▸ Direction: Copy the items below word for word. Begin at the line that has "Pick the smallest" and stop after the last line of the items.

┄┄┄┄┄┄

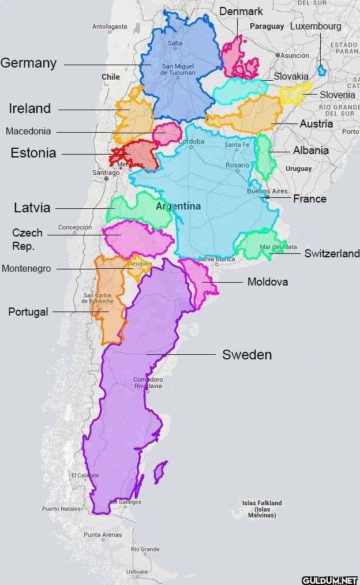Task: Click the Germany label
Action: (28, 63)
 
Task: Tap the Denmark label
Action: (241, 11)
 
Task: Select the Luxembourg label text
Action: (315, 26)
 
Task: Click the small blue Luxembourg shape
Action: (321, 71)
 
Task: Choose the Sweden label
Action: (246, 355)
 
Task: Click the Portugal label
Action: (28, 312)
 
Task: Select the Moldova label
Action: (267, 282)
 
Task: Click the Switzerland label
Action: (332, 253)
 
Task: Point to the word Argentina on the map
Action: (178, 206)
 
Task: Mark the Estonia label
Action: (33, 153)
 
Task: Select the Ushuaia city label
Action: (137, 571)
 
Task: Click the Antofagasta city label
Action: (110, 27)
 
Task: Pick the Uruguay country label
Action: (298, 168)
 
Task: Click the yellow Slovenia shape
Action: (295, 92)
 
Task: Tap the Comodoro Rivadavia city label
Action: (148, 382)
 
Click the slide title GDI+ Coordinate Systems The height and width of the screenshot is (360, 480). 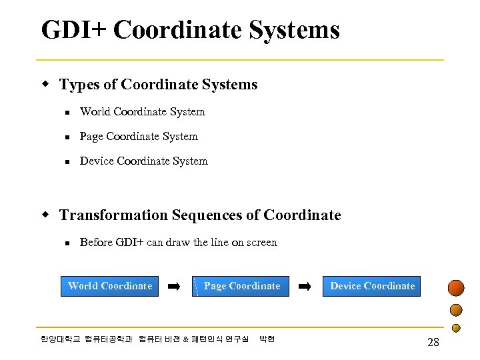pyautogui.click(x=190, y=30)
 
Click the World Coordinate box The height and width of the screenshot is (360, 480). pyautogui.click(x=110, y=286)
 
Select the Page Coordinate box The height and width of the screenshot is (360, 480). pyautogui.click(x=241, y=286)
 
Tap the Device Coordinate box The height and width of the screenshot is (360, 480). pyautogui.click(x=372, y=286)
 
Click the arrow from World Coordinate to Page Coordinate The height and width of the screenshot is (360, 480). pyautogui.click(x=173, y=286)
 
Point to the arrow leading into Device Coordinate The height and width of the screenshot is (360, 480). pyautogui.click(x=304, y=286)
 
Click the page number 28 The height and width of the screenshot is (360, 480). pyautogui.click(x=433, y=342)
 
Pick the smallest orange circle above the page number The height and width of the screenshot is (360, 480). pyautogui.click(x=457, y=327)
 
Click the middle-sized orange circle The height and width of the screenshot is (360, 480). pyautogui.click(x=456, y=310)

┄┄┄┄┄┄

▸ Reply to the exercise:
Pick the smallest orange circle above the page number The height and width of the screenshot is (360, 480). pyautogui.click(x=457, y=327)
 
Click the middle-sized orange circle The height and width of the screenshot is (360, 480). pyautogui.click(x=456, y=310)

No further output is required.